Task for the records below: count the lines that contain the word "label" and give only that number.
____ RECORD SET
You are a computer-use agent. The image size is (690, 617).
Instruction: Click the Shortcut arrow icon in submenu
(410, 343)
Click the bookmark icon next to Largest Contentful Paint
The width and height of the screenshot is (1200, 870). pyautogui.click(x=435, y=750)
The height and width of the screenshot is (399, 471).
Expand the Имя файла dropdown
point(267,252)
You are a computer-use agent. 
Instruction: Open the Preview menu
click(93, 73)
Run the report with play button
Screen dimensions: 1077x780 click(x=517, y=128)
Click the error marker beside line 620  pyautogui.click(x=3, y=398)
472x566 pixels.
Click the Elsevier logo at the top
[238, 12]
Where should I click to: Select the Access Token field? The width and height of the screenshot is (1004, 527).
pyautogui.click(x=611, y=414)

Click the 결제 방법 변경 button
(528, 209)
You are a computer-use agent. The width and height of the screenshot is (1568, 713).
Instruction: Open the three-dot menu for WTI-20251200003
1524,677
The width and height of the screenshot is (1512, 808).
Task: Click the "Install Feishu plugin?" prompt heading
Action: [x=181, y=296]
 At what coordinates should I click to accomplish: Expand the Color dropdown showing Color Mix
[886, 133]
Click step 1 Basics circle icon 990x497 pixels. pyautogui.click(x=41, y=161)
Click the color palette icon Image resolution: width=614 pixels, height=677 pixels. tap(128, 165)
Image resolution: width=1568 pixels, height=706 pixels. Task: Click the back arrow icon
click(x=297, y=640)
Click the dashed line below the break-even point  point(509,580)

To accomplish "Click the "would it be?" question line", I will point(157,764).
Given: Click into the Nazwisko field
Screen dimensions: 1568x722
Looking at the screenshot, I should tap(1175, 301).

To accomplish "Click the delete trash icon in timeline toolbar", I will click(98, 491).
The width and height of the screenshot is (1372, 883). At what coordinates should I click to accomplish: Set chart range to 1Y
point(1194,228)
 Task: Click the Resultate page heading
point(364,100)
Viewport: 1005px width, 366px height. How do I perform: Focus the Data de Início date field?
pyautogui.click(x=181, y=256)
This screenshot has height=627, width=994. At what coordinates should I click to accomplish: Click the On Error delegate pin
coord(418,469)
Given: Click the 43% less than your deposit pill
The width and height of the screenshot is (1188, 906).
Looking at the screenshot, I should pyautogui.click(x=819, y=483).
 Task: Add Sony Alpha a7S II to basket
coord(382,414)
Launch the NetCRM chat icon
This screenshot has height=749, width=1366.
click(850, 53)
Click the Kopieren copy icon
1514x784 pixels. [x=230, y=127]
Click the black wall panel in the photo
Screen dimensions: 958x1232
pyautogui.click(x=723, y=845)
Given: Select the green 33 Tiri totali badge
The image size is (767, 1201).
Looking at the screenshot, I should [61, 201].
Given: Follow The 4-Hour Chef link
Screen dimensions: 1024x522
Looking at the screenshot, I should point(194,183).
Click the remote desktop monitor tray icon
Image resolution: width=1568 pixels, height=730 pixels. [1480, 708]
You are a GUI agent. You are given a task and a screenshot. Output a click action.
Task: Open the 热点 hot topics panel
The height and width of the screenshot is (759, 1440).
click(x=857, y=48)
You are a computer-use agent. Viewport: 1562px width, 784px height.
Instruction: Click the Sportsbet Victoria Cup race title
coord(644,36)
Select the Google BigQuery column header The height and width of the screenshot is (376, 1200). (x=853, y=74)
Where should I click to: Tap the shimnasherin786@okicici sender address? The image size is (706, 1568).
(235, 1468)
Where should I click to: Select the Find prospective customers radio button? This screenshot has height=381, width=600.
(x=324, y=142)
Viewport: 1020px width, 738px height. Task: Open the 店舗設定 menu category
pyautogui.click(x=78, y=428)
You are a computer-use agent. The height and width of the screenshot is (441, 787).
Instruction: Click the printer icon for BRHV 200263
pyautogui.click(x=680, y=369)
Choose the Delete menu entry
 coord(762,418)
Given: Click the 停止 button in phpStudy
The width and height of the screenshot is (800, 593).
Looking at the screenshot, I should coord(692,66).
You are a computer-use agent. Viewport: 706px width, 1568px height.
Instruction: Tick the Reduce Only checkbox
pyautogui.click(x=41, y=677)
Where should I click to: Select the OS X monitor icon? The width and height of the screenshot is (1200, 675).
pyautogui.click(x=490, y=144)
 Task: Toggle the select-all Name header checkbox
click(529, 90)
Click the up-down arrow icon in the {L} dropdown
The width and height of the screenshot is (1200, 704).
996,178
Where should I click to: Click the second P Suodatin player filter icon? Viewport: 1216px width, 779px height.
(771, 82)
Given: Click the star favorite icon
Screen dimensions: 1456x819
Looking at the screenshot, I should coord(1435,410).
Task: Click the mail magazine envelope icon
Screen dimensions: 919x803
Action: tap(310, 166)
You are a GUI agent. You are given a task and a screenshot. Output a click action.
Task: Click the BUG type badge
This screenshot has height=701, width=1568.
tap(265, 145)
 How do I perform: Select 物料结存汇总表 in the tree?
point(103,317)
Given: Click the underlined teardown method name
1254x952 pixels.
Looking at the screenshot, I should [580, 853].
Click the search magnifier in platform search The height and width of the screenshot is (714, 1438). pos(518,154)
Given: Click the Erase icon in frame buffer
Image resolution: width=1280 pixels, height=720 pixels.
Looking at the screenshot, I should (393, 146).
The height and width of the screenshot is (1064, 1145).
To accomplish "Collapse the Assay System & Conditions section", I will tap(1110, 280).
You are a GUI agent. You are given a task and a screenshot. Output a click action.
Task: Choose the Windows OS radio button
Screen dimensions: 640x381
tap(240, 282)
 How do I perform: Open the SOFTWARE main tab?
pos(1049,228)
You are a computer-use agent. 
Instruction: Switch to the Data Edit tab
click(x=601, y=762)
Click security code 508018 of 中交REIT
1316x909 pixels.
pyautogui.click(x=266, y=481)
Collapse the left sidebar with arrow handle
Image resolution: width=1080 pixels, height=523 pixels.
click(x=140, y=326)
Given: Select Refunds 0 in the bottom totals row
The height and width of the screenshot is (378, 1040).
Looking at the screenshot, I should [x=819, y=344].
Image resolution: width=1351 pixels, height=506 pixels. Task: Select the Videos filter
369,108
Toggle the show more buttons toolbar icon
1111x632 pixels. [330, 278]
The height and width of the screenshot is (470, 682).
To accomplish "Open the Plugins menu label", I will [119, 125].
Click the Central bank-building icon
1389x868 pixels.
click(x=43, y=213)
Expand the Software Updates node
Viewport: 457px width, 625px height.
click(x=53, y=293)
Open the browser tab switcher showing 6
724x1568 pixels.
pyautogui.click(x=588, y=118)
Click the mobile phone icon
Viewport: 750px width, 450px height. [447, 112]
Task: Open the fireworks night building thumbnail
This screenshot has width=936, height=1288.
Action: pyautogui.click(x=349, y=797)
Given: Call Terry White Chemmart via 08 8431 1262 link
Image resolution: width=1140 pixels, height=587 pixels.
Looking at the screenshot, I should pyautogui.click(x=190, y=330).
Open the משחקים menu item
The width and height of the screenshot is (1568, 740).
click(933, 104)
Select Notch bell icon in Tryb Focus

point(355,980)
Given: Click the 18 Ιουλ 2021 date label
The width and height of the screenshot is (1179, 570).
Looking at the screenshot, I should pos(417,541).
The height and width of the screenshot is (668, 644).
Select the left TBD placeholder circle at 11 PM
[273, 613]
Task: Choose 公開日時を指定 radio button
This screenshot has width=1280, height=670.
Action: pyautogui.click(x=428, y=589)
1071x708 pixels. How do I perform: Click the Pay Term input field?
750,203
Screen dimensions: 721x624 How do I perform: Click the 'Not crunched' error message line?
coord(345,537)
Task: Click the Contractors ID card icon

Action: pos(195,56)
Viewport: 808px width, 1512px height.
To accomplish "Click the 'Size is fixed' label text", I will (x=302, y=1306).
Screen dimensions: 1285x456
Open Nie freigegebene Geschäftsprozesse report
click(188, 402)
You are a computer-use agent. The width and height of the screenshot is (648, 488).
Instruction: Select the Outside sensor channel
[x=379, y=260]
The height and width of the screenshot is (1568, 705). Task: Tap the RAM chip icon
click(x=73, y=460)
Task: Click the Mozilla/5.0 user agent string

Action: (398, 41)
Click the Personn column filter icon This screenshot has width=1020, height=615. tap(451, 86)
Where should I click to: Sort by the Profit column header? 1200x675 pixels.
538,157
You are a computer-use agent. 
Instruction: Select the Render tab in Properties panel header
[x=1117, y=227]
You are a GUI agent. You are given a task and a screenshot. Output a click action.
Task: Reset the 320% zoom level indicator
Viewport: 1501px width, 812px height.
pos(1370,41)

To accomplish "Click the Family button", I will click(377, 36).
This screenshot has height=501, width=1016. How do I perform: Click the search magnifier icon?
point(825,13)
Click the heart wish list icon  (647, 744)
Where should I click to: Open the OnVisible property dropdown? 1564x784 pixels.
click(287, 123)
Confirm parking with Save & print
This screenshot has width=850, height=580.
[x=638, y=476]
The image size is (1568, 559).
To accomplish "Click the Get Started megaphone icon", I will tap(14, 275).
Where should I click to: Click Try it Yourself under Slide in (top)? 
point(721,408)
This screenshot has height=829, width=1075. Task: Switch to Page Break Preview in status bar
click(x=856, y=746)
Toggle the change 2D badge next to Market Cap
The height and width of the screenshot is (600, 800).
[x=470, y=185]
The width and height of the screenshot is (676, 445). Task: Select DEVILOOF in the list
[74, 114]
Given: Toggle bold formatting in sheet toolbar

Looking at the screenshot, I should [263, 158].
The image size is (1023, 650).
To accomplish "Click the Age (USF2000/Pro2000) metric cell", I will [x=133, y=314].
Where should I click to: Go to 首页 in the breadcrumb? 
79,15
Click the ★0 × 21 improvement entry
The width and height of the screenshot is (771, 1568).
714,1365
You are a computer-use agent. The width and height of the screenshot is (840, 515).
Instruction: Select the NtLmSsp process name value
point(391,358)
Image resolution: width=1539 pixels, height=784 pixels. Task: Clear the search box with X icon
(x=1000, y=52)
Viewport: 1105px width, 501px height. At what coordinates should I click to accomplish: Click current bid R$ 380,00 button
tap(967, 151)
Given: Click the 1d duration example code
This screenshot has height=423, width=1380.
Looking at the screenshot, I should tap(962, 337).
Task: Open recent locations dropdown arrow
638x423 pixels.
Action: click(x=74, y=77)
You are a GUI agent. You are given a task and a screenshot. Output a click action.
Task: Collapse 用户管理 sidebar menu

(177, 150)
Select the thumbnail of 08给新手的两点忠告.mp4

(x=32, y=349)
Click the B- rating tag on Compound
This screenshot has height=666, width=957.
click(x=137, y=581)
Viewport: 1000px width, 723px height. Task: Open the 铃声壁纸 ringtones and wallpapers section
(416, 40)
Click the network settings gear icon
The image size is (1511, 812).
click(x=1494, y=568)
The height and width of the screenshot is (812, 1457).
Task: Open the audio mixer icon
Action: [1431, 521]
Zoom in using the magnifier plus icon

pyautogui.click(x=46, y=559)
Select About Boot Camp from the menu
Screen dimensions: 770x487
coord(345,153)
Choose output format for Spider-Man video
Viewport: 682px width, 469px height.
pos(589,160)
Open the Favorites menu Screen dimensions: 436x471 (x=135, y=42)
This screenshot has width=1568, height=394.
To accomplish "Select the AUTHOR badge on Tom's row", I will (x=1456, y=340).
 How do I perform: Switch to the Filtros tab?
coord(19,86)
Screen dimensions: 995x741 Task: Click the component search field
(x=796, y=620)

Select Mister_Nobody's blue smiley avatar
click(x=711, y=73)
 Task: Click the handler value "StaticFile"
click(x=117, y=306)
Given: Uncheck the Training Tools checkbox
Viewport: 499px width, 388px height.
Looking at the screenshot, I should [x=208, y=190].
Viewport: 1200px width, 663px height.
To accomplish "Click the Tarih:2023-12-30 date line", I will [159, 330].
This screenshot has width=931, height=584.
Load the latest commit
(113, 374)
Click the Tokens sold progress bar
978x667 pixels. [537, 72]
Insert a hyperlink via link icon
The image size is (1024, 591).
________
* [SOLUTION] 3